Джордж не умер. Его оставили в больнице для обследования; в тот день его больше не тошнило, но чувствовал он себя очень плохо, его мучил сильный понос, пульс у него был слабый. Георгина кормила его грудью, укачивала на руках, переживала, тряслась от страха, ощущала свое полнейшее одиночество и страстно хотела только одного: пусть она сама будет как угодно болеть, страдать, мучиться от боли, лишь бы только Джордж снова стал здоровым, крепким и веселым.
В тот вечер, когда она уже окончательно потеряла счет времени, в больничном отделении вдруг появился Александр; он тащил большую сумку.
– Чистые одежки для него, – сказал Александр. – Как он?
– Плохо, очень плохо. – Георгина разрыдалась.
– Выглядит он не так уж ужасно, – возразил Александр. – По крайней мере, тут он спит.
– Да, я понимаю. Но он такой слабенький. И совсем обезвоженный. И пульс у него совсем слабый. Его даже хотели положить под капельницу. – Она с трудом сдерживала рыдания.
Александр сел напротив, не сводя глаз с малыша. Потом вдруг проговорил:
– Кендрик бы должен быть здесь. С тобой. Помогать тебе.
– Папочка, – Георгина была слишком измучена и расстроена, чтобы думать сейчас о том, какое впечатление произведут ее слова, – папочка, между мной и Кендриком все кончено. Не будем мы ни жениться, ничего. Прости меня. Я должна была сказать тебе это раньше.
Очень странно, говорила она потом Шарлотте, но именно с той ночи пошло настоящее выздоровление Джорджа. На следующий день его выписали, она отвезла его домой, и его больше не тошнило, перестали мучить боли, он больше не плакал, начал прибавлять в весе и хорошеть.
– Я ожидала какого-нибудь очередного обострения, но ничего так и не случилось. Просто удивительно. Такое впечатление… будто это было как-то связано с тем, что я наконец сказала папе насчет Кендрика, сняла эту тяжесть со своей души.
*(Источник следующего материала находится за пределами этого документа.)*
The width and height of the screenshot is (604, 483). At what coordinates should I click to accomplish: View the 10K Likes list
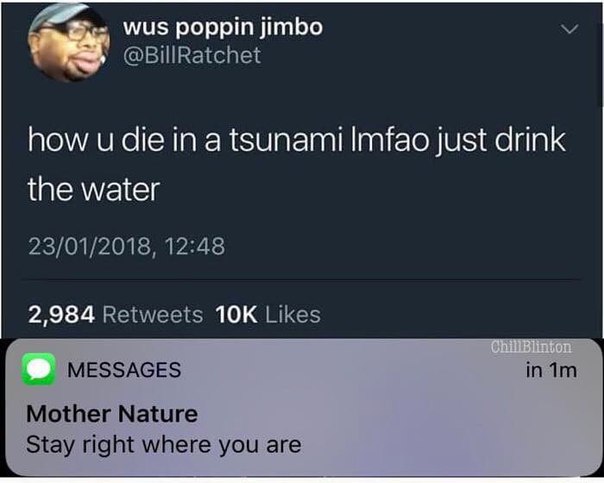268,315
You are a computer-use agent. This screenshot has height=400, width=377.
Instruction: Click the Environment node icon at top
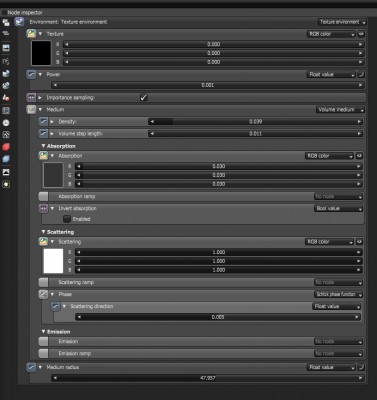(x=19, y=22)
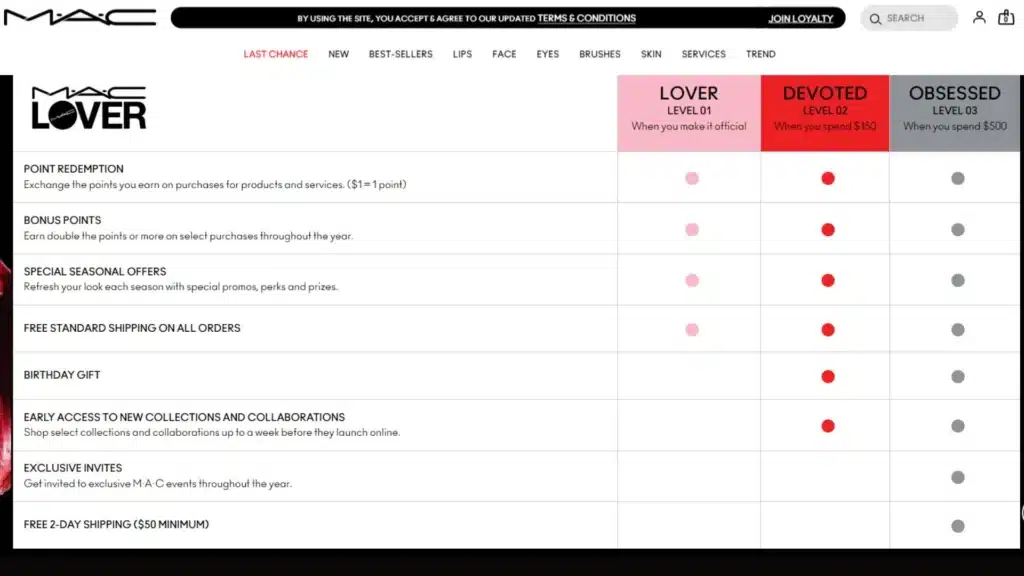Open the Lips menu item
This screenshot has height=576, width=1024.
point(462,54)
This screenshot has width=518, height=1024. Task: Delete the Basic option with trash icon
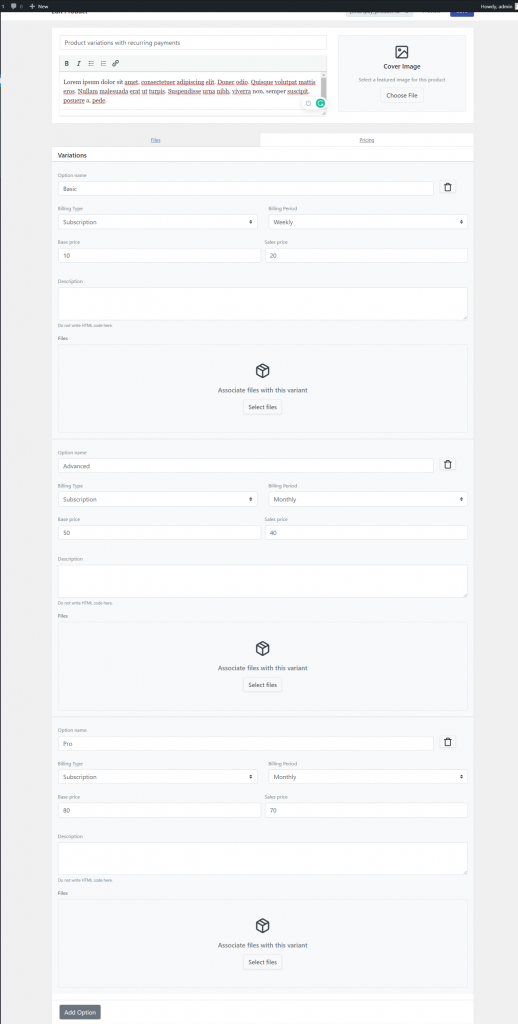(447, 187)
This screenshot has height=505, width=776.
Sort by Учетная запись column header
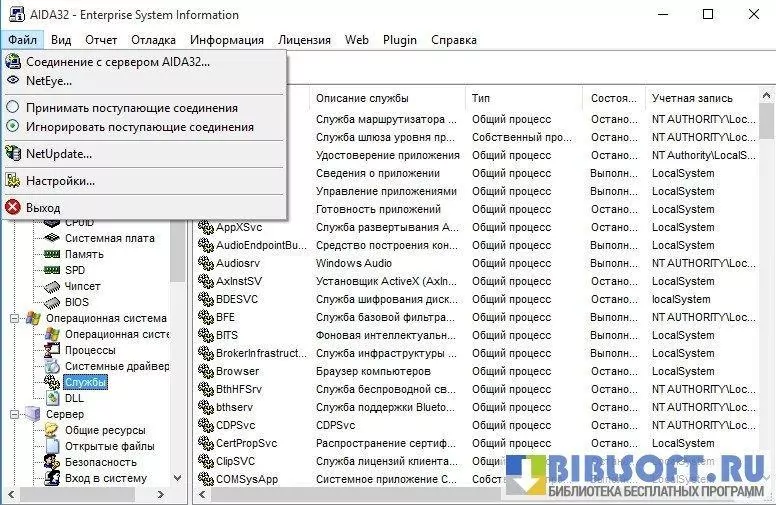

– Какая тут может быть связь, – ответила Шарлотта, – это же совершенно невероятно.
– Я понимаю, что невероятно. Может быть, мое беспокойство как-то передавалось Джорджу? Как ты думаешь?
– По-моему, вряд ли, – пожала плечами Шарлотта, – да это теперь и не важно. Джордж снова здоров. Вот что самое главное.
– Да, конечно, – улыбнулась Георгина, – это действительно самое главное.